写入的数据如下,输入完毕后可以按 Ctrl+C 退出生产者:

apple
apple
banana
banana
banana
cherry
cherry
pear
pear
pear
lemon
lemon
mango
mango
mango

最后我们希望通过 Flink 计算后得到的结果应该是:

apple 2
banana 3
cherry 2
pear 3
lemon 2
mango 3

写入完毕后我们可以尝试消费下,确认写入成功:

bin/kafka-console-consumer.sh --topic to-flink --from-beginning --bootstrap-server localhost:9094

创建一个 topic 用于接受 flink 计算后的结果

bin/kafka-topics.sh --create --topic from-flink --bootstrap-server localhost:9094 

得益于 AutoMQ 对 Kafka 完全的兼容性,此处我们可以直接使用 Flink 提供的 Kafka Connector 来编写 source 和 sink 的代码,从 AutoMQ 的 Topic 中加载数据。

POM 依赖


....
<dependency>
    <groupId>org.apache.flink</groupId>
    <artifactId>flink-java</artifactId>
    <version>1.19.0</version>
</dependency>
<dependency>
    <groupId>org.apache.flink</groupId>
    <artifactId>flink-streaming-java</artifactId>
    <version>1.19.0</version>
</dependency>

<dependency>
    <groupId>org.apache.flink</groupId>
    <artifactId>flink-clients</artifactId>
    <version>1.19.0</version>
</dependency>
<dependency>
    <groupId>org.apache.flink</groupId>
    <artifactId>flink-connector-kafka</artifactId>
    <version>1.17.2</version>
</dependency>

....

<!-- shade 插件支持下build jar -->
<plugin>
    <groupId>org.apache.maven.plugins</groupId>
    <artifactId>maven-shade-plugin</artifactId>
    <version>3.5.2</version>
    <executions>
        <execution>
            <phase>package</phase>
            <goals>
                <goal>shade</goal>
            </goals>
            <configuration>
                <finalName>automq-wordcount-flink-job</finalName>
                <filters>
                    <filter>
                        <artifact>*:*</artifact>
                        <excludes>
                            <exclude>META-INF/*.SF</exclude>
                            <exclude>META-INF/*.DSA</exclude>
                            <exclude>META-INF/*.RSA</exclude>
                        </excludes>
                    </filter>
                </filters>
                <transformers>
                    <transformer implementation="org.apache.maven.plugins.shade.resource.ManifestResourceTransformer">
                        <mainClass>com.automq.example.flink.WordCount</mainClass>
                    </transformer>
                </transformers>
            </configuration>
        </execution>
    </executions>
</plugin>

以下 Java 代码分别用 KafkaSource 和 KafkaSink 定义了一个 AutoMQ source 和 sink。
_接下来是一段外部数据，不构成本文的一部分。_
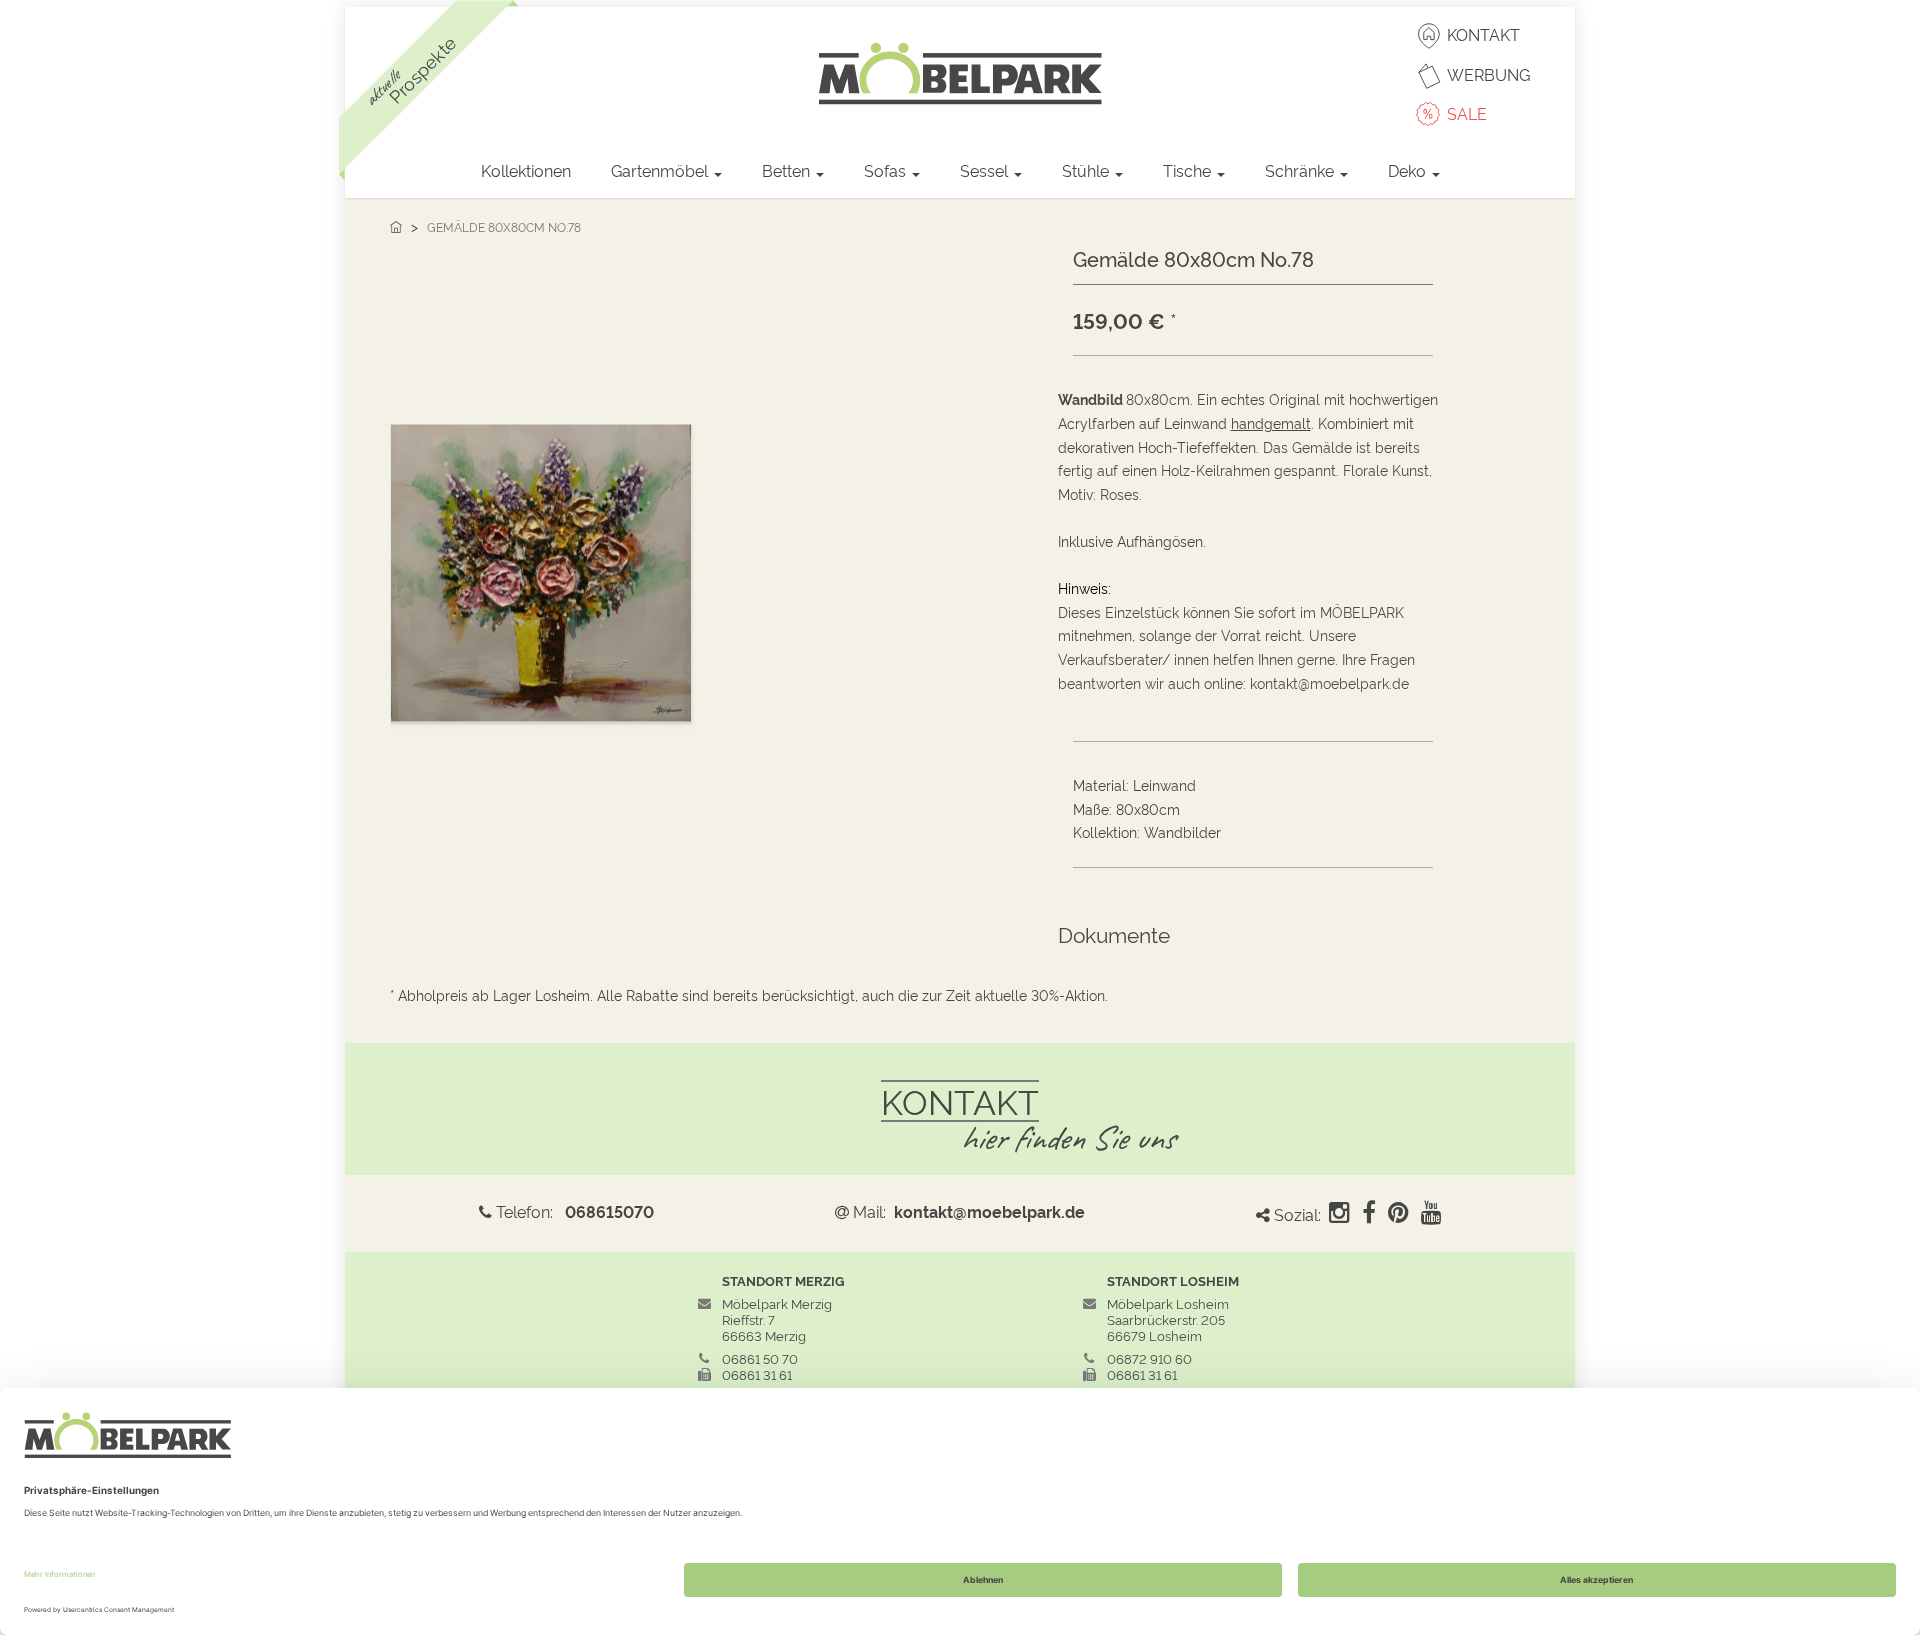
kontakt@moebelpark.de (989, 1211)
首先会从 to-flink 这个主题中读取我们提前准备好的“水果列表”测试数据。然后创建了一个 DataStream 来完成 WordCount 的计算工作并且将结果 sink 到 AutoMQ 的主题 from-flink 中。

/*
 * Licensed to the Apache Software Foundation (ASF) under one or more
 * contributor license agreements.  See the NOTICE file distributed with
 * this work for additional information regarding copyright ownership.
 * The ASF licenses this file to You under the Apache License, Version 2.0
 * (the "License"); you may not use this file except in compliance with
 * the License.  You may obtain a copy of the License at
 *
 *     http://www.apache.org/licenses/LICENSE-2.0
 *
 * Unless required by applicable law or agreed to in writing, software
 * distributed under the License is distributed on an "AS IS" BASIS,
 * WITHOUT WARRANTIES OR CONDITIONS OF ANY KIND, either express or implied.
 * See the License for the specific language governing permissions and
 * limitations under the License.
 */

package com.automq.example.flink.WordCount;

import org.apache.flink.api.common.eventtime.WatermarkStrategy;
import org.apache.flink.api.common.functions.FlatMapFunction;
import org.apache.flink.api.common.serialization.SimpleStringSchema;
import org.apache.flink.api.java.tuple.Tuple2;
import org.apache.flink.connector.kafka.sink.KafkaRecordSerializationSchema;
import org.apache.flink.connector.kafka.sink.KafkaSink;
import org.apache.flink.connector.kafka.source.KafkaSource;
import org.apache.flink.connector.kafka.source.enumerator.initializer.OffsetsInitializer;
import org.apache.flink.streaming.api.datastream.DataStream;
import org.apache.flink.streaming.api.environment.StreamExecutionEnvironment;
import org.apache.flink.util.Collector;

/**
 * This is a re-write of the Apache Flink WordCount example using Kafka connectors.
 * Find the reference example at https://github.com/redpanda-data/flink-kafka-examples/blob/main/src/main/java/io/redpanda/examples/WordCount.java
 */
public class WordCount {
    
    final static String TO_FLINK_TOPIC_NAME = "to-flink";
    final static String FROM_FLINK_TOPIC_NAME = "from-flink";
    final static String FLINK_JOB_NAME = "WordCount";
    
    public static void main(String[] args) throws Exception {
        // Use your AutoMQ cluster's bootstrap servers here
        final String bootstrapServers = args.length > 0 ? args[0] : "localhost:9094";
        
        // Set up the streaming execution environment
        final StreamExecutionEnvironment env = StreamExecutionEnvironment.getExecutionEnvironment();
        
        KafkaSource<String> source = KafkaSource.<String>builder()
                .setBootstrapServers(bootstrapServers)
                .setTopics(TO_FLINK_TOPIC_NAME)
                .setGroupId("automq-example-group")
                .setStartingOffsets(OffsetsInitializer.earliest())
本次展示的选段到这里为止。